>> BEGIN Passage shown
Equity returns also measured by the industrial index respond rather rapidly to the unexpected announcements of discount rate changes. Not only affecting equity returns, the unexpected discount rate changes also contribute to higher market volatility. An unexpected discount rate change also induces trading which is more supportive of the contention that public information causes price changes with trading. Increased trading volume due to unexpected public information, however, occurs only in the current period. Whenever, the market is not efficient, stock prices adjust to new information slowly and it is possible to generate abnormal profits. Financial market volatility is important for investors’ confidence, for port-folio selection, and for the pricing of both primary and derivative securities. Market volatility is not related to existing public information such as expected discount rate change announcements.
Karachi Stock Exchange 100 Index (KSE-100 Index) is a stock index acting as a standard to compare prices on the Karachi Stock Exchange (KSE) over a period of time. In formative representative companies to calculate the index on, companies with the maximum market capitalization are selected. On the other hand, to ensure maximum market representation, the company with the maximum market capitalization from each sector is also incorporated..
1.2 Problem Statement
To study the impact of discount rate changes on stock market return
1.3 Research Hypothesis:
The expected discount rate change announcements have impact on stock market return.
>> END Passage shown
>> BEGIN Material provided
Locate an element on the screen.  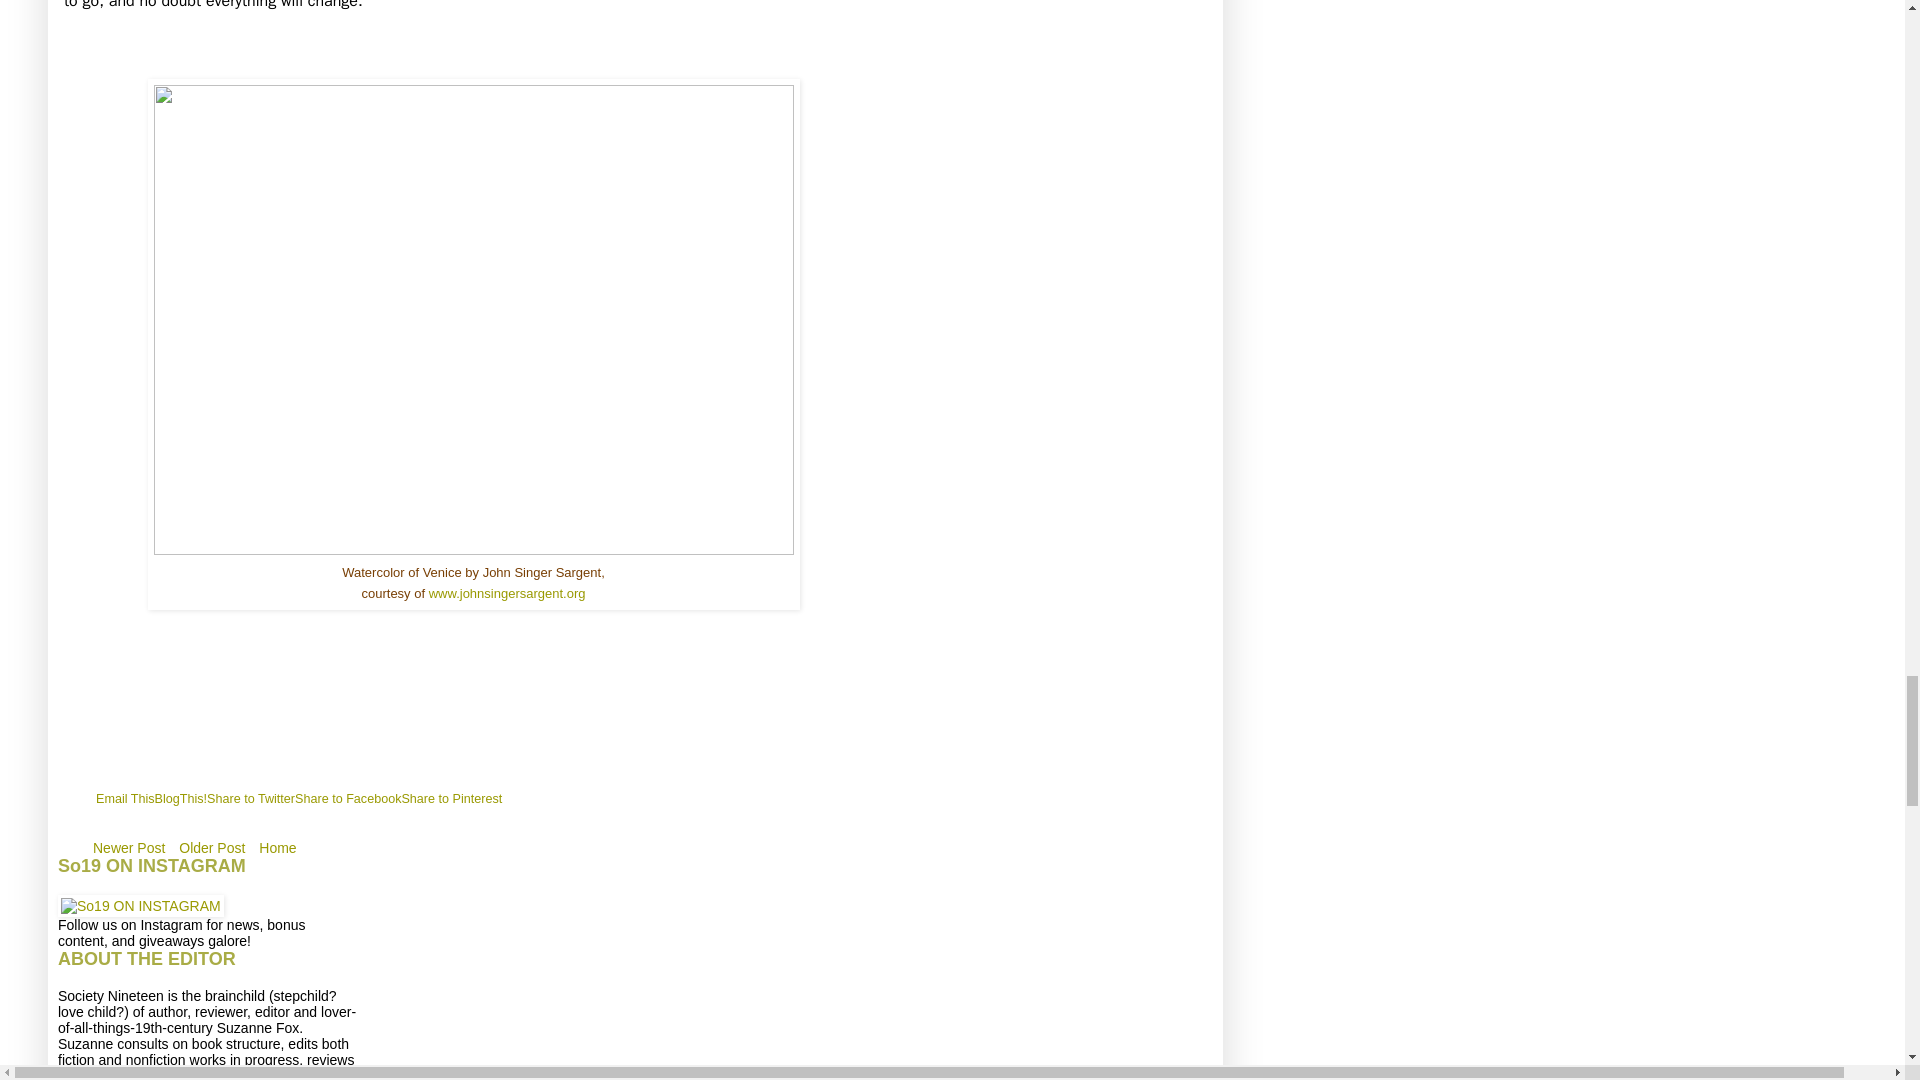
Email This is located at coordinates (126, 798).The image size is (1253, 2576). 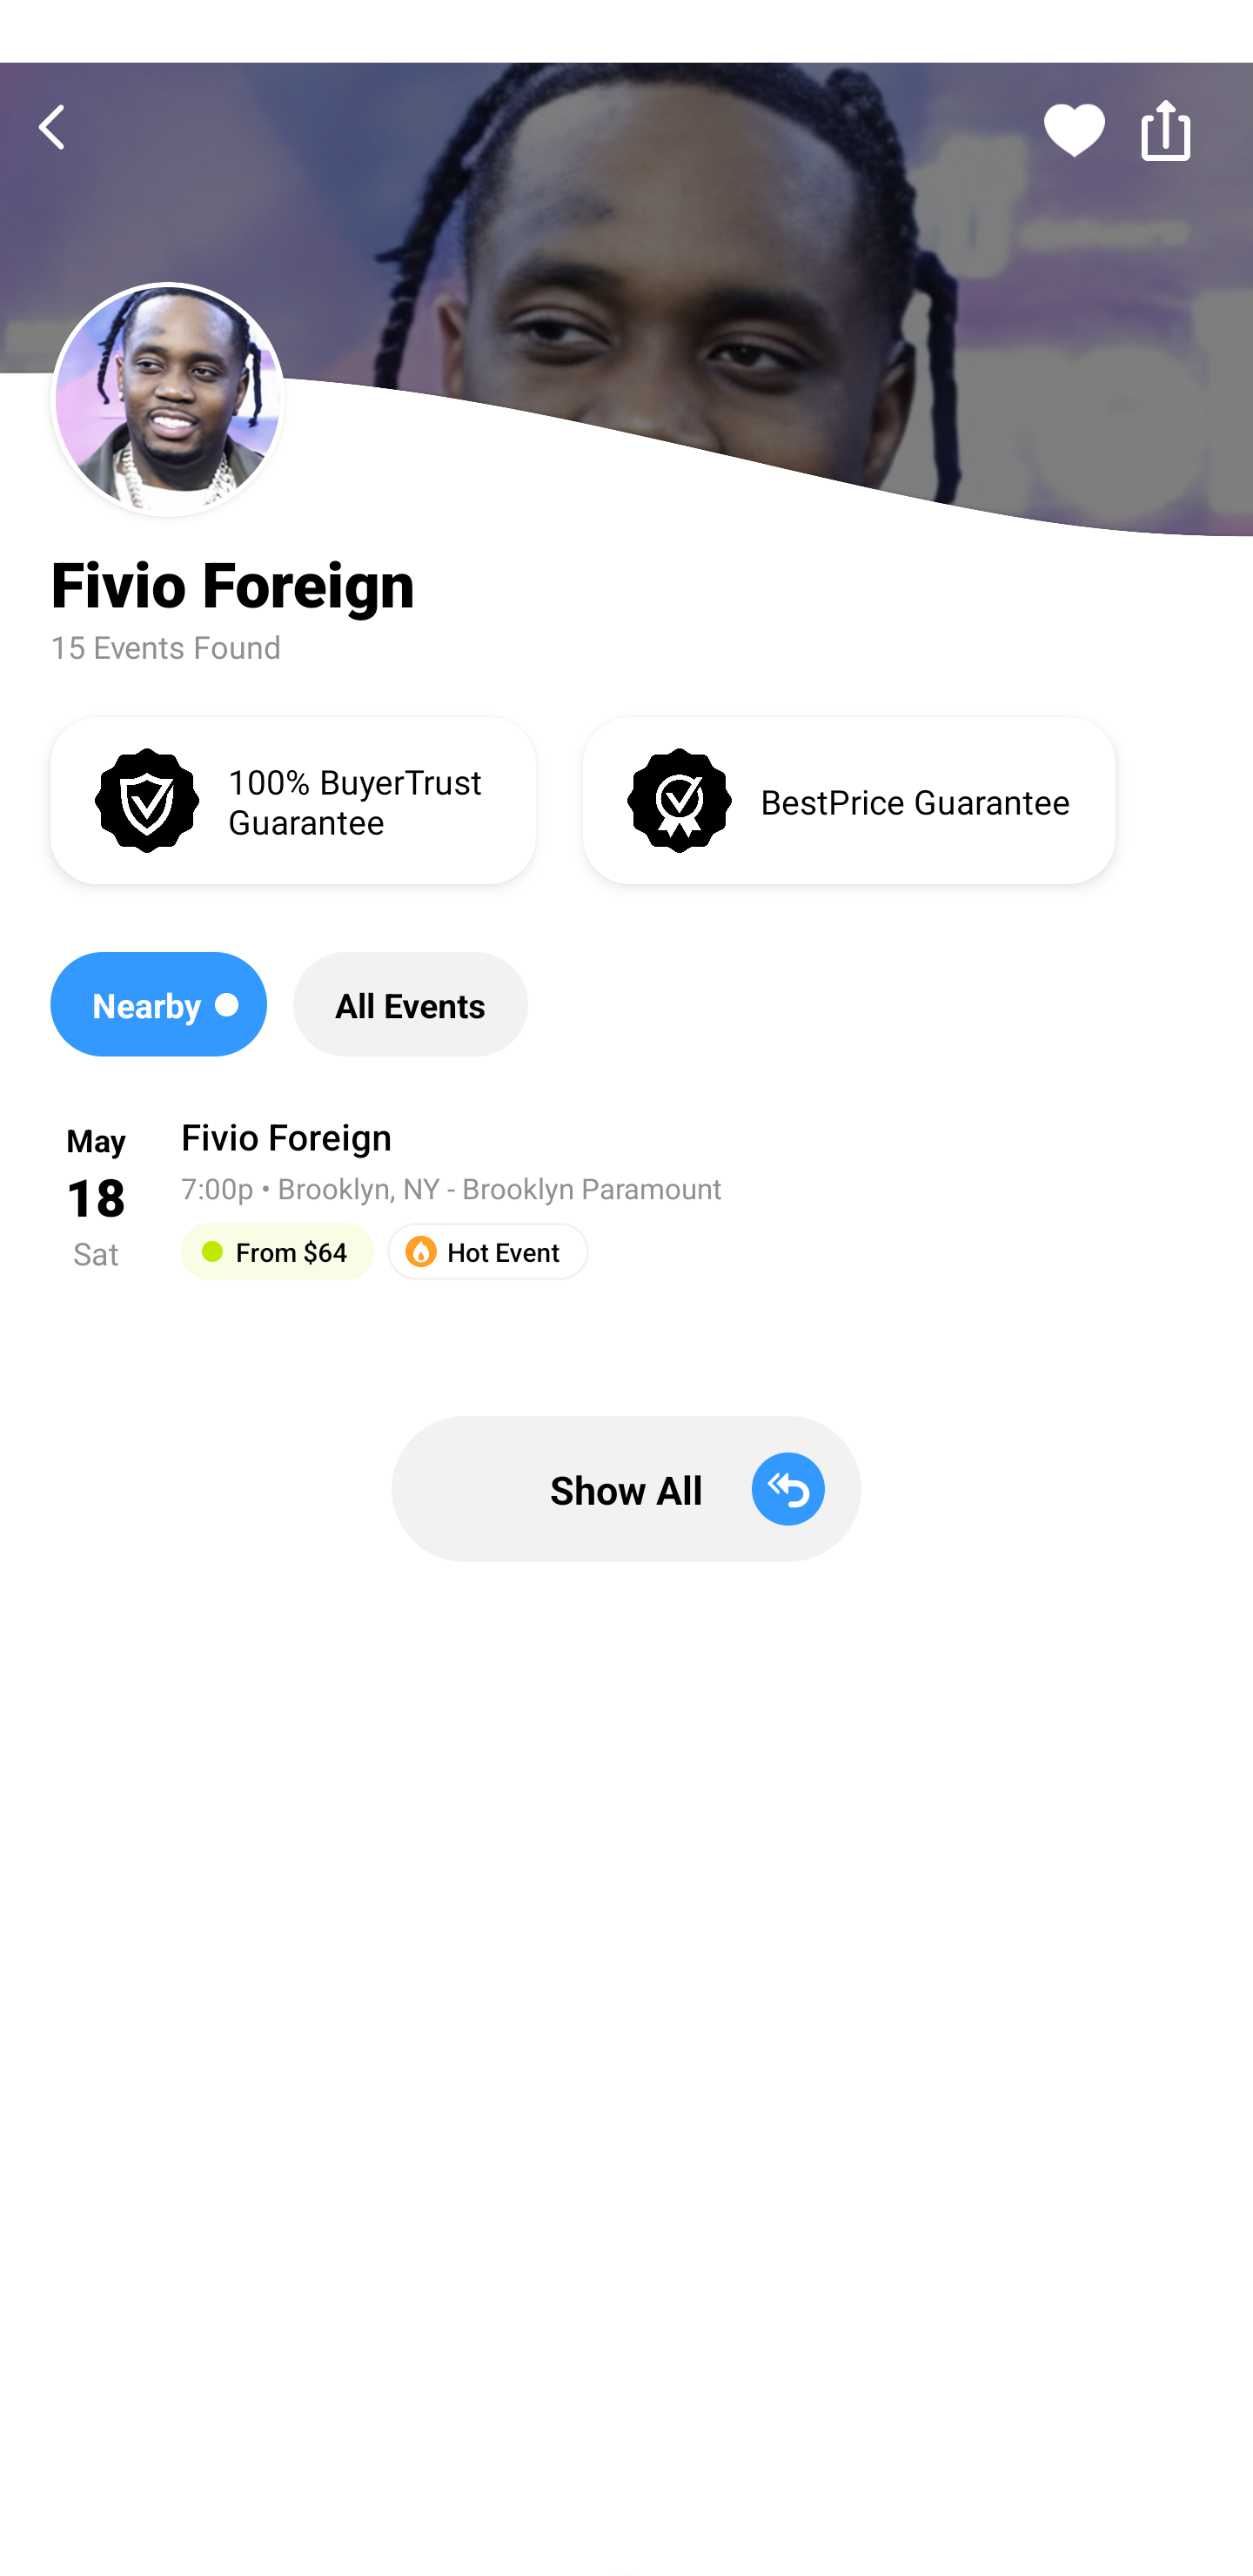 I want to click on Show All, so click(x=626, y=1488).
>> END Material provided
• To be done:
Write the next part of the passage on discount rate changes and stock market returns, picking up after its stated research hypothesis.

• Result:
1.4 Outline of the Study
The aim of the study is to observe Impact of Discount rate Changes on Stock Market Return. This Study is observing on Karachi Stock Exchange (KSE). The Karachi Stock Exchange is a stock exchange situated in Karachi, Pakistan, established on 18 September, 1947 it started with 5 companies with a capital of Rs. 37 million. It is Pakistan’s biggest and oldest stock exchange, with a lot of Pakistani as well as overseas listings. Its present premises are placed on Stock Exchange Road, in the heart of Karachi’s Business District. KSE starts with a 50 shares index. As the market develops a representative index was needed. In poor political condition, social issues, financial and other problems, KSE played a very important role in the financial system of Pakistan. KSE 100-index showed a return of 40.19% and became the sixth best markets in the year 2007. It gets a biggest milestone by touching of KSE-100 Index level of 15,000 for the foremost time in the history of Karachi stock exchange on 20 April, 2008. On the other hand, the raise of 7.4 percent in 2008 build-up the best performer in all the emerging market. The KSE 100TM Index closed at 9645 points on 19 June, 2010. Although by 30th July total market capitalisation of the KSE reached Rs2.95 trillion, approximately around 35 billion dollars
As it can be figured out by the models of stock market and about the interest rates, value of share in the stock market, maturity of the bonds with short run and long run and the value of the capital as well as the factor of production, All these things influence a great deal towards the changes as well as the demand and supply model. Equilibrium is also there, which is basically an intersection, the point where the quantity of supply equal to the quantity demands. Output and interest rates plays a bigger role in the discount changes, as from the different policies, laws and models have been mentioned in the previous studies. If prices are fixed country can never faced inflation because of the nominal and real rates. Output depends on the stock market and fiscal policy (Blume, 1994).
The stock market is the ratio of steady-state profit to the steady-state interest rate. If the money increases in the market the steady-state effects are quite clear, Output and stock market are higher in the equilibrium. The higher money stock lowers the real interest rate and thus the cost of capital. This was all about a monetary expansion under fixed price. We find that in the pre-79 period, there was no securities market response to either technical or nontechnical changes, while in the post-79 period there was no response to technical changes (Hardouvelis and Gikas, 1987).
Discount rate changes will affect market rate and equity returns if such changes brings information about either short- or long- run monetary policy objectives. So an in increase in the discount will definitely help to attract more and more people towards the policy, and there will be a huge amount of change in the customer’s and client’s response towards it. As a result, current (spot) and expected short-term rates rise in reaction to reduced short-run money growth. Long-term rates and forward rates may also increase to reflect the higher expected short-term rates. It doesn’t have much impact over the long-term rates as it has on short-term rates just because the monetary policy and consumer’s response (Maberly, 1992).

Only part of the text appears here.